あ、あ、あ。チャールズ、それ以上はいけない!

『機械男』の題名が示す通り、これは「機能追求」に取りつかれた男が人体を題材にして壮大な実験をやらかしてしまう小説である。自身の体を素材にしてあくなき改良実験を行おうとするさまをグロテスクだと感じる読者もいるだろう。しかし、この悪趣味な行為にも救いはある。義肢製作に熱中するチャールズに、ローラが好意を抱いてくれたようなのだ。生まれて初めてできたガールフレンドである。どうやら相思相愛っぽい。しかも彼の製作した義肢に会社が目をつけ、プロジェクトを組んで商品化をすると申し出てくれた。いきなりプロジェクト・リーダー。俺スゲーとチャールズは鼻ヒクヒクだ。恋人を手に入れ、仕事でも成功し、人生の成功者じゃん!

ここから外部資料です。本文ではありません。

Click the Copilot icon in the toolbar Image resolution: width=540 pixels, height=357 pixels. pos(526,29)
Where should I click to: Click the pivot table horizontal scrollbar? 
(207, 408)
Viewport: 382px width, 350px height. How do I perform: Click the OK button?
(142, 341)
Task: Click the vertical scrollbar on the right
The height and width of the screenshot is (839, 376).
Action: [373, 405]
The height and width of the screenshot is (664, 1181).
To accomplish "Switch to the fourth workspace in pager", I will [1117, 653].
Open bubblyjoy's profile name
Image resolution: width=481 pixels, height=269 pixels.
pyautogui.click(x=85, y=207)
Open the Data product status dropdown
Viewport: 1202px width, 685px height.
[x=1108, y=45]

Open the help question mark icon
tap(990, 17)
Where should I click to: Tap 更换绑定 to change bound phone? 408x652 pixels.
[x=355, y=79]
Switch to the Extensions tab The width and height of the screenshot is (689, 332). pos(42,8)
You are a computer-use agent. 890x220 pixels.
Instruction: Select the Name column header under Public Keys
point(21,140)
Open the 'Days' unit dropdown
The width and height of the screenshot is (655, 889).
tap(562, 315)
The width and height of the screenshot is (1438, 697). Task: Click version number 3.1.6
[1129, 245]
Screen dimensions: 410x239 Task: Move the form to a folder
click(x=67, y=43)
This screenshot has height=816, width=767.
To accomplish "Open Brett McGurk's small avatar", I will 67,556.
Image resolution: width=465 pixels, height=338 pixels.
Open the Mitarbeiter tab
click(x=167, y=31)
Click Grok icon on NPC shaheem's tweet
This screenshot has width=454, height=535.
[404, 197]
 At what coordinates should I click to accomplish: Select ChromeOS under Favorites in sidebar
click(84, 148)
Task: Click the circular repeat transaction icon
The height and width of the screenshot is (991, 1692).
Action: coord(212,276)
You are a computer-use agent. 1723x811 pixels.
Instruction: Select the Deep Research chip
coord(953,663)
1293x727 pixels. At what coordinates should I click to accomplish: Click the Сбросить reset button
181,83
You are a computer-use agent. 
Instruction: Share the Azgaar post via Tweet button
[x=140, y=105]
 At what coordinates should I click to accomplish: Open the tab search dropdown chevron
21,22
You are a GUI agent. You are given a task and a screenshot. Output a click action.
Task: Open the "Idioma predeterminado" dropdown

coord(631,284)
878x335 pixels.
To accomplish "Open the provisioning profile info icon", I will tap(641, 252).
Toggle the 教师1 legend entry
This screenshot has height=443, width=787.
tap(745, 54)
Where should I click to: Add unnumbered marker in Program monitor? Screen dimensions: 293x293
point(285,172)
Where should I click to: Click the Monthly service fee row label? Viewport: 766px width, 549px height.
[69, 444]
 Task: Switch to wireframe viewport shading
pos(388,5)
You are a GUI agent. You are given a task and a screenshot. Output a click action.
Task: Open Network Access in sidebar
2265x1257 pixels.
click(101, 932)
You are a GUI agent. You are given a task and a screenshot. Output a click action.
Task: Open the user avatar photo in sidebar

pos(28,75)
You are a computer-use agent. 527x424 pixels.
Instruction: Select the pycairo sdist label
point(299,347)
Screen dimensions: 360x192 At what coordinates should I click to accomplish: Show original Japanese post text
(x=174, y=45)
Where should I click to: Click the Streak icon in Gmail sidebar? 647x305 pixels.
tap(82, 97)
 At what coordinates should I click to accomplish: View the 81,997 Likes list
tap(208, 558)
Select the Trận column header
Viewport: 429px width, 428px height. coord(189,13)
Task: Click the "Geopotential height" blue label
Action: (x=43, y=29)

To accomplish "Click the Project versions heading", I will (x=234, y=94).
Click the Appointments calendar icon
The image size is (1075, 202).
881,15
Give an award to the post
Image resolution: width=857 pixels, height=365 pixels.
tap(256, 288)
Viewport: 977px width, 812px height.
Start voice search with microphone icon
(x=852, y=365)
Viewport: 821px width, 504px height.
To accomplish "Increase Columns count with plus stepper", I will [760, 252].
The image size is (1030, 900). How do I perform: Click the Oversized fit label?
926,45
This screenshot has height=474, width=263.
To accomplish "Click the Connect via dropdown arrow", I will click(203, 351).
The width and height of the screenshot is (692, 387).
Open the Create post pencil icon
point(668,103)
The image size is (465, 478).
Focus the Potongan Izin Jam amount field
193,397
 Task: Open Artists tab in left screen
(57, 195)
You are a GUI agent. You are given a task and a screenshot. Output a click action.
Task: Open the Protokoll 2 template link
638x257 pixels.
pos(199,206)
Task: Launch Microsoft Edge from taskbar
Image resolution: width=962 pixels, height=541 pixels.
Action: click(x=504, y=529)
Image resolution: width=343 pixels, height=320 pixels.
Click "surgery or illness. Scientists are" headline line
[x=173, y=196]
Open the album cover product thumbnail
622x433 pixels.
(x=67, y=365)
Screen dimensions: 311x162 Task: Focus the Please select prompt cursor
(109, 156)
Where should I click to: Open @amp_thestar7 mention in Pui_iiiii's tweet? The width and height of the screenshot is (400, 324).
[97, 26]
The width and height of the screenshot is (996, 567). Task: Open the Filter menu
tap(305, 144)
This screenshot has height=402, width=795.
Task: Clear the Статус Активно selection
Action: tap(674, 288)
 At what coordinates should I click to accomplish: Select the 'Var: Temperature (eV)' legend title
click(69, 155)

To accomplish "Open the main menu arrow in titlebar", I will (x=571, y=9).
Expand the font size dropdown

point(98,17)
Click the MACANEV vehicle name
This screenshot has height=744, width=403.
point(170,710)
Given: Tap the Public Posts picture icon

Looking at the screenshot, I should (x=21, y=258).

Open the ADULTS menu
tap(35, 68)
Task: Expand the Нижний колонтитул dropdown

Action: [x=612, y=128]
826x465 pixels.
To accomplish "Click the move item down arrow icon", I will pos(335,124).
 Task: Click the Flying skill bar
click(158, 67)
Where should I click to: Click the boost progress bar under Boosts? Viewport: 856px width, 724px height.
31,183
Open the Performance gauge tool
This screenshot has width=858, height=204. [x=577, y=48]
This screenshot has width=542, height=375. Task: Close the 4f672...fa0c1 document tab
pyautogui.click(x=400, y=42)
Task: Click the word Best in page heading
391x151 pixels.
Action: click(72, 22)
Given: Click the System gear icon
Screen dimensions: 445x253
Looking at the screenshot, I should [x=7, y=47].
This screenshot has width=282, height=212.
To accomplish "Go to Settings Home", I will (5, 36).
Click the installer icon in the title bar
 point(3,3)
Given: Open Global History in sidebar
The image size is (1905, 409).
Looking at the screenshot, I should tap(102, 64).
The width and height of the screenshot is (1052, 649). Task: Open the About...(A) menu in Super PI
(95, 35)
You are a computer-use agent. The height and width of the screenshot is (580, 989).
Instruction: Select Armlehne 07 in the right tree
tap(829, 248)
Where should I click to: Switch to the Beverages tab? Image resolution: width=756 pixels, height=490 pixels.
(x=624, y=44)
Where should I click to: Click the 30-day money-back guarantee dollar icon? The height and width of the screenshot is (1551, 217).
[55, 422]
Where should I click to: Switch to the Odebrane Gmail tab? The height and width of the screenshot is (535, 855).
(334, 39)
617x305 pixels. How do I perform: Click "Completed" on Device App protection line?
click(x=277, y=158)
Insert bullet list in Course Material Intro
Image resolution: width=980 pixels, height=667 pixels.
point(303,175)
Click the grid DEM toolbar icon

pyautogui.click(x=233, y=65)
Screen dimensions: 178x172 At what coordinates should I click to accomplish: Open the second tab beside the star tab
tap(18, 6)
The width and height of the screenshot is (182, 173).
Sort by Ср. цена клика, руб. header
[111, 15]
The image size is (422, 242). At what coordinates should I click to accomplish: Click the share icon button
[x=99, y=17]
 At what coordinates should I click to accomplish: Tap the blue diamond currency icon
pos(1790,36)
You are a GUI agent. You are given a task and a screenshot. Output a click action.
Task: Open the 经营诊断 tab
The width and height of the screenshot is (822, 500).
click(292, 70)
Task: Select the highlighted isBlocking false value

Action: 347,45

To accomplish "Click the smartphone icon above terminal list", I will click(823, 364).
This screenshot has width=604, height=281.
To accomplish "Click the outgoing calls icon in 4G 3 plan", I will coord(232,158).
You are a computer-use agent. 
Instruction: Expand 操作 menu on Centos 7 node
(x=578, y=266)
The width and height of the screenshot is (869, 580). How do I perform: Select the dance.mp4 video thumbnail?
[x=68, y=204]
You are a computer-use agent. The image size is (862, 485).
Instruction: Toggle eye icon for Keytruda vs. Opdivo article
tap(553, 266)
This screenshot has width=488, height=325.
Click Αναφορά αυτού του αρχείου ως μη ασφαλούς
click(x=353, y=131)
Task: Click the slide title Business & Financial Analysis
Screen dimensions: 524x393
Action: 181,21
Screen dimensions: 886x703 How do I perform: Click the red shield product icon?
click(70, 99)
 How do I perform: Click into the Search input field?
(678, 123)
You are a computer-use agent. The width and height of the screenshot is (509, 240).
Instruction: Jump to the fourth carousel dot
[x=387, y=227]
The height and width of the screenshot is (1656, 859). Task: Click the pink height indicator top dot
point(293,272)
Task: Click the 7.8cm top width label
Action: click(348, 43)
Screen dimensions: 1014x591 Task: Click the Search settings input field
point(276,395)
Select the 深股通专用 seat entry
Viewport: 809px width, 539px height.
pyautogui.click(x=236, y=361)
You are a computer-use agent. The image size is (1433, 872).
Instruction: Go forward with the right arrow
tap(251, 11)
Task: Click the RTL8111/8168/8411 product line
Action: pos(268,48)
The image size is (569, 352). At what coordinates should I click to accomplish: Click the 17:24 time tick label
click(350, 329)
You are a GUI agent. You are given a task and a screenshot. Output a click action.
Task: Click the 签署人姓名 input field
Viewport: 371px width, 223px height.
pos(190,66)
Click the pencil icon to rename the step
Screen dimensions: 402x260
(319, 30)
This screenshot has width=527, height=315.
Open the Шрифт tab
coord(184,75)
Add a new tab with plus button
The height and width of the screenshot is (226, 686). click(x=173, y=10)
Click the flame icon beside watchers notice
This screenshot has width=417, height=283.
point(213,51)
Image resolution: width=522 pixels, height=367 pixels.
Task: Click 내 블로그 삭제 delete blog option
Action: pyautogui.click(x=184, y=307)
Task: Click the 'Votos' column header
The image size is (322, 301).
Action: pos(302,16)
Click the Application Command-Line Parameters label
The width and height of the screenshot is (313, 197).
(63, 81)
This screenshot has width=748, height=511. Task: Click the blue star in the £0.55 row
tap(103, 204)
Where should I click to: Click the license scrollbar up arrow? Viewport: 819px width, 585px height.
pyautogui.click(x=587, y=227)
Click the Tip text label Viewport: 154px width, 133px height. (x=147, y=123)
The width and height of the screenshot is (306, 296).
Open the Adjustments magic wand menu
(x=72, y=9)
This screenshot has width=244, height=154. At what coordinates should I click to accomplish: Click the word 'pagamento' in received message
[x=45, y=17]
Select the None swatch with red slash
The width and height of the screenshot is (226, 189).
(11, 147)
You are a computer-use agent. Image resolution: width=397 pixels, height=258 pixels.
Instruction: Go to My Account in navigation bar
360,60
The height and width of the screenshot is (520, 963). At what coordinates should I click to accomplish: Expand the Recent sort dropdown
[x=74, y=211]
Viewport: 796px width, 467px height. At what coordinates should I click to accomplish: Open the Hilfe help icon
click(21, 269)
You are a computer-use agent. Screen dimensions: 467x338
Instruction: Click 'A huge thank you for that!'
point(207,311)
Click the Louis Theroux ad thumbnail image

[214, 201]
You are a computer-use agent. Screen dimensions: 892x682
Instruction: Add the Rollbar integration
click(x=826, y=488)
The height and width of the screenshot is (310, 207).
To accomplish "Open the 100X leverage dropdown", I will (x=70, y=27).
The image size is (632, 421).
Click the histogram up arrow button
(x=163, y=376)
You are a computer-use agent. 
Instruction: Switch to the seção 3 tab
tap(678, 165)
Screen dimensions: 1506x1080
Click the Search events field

マックス・バリーはオーストラリア出身の作家だ。邦訳のある第2長篇『ジェニファー・ガバメント』は、広告代理店に支配された未来社会(全員が宣伝のため、姓の代わりに企業名をつけて生活しているのである)を舞台にした反ユートピア小説である。行き過ぎた文明化が何をしでかすのか、という問いは、実はこの『機械男』の中にも忍ばされている。順風満帆に見えるチャールズの人生にも、いずれ影がさすことになるのである。文明人こえー。

それにしても、人とうまくコミュニケーションをとれない男性が思いがけないことから女性とつきあえるようになるというプロットといい、machine manという原題といい、一世を風靡した『電車男』を意識しているように見える(主人公の第一声は、「子供のころ、ぼくは列車になりたかった」なのだ)。そこのところはどうなのだろうか。編集を担当した文藝春秋のN氏に聞いてみた。

「私も気になったので作者に確かめてみたんですが、まったくの偶然だということです」

あ、そうですか! まあ、machine manってそんなに変わった題名でもないですからね。他にもあるし。人とつきあうよりも機械に向き合うほうが好きで、コミュニケーションをとるよりも技術を見せて相手を納得させるほうが得意な人間の類型が、たまたまチャールズという主人公に重なったということなのかな。「才能の無駄遣い」「変態に技術を与えた結果がこれだよ!」などとつっこみを入れながら読んでください。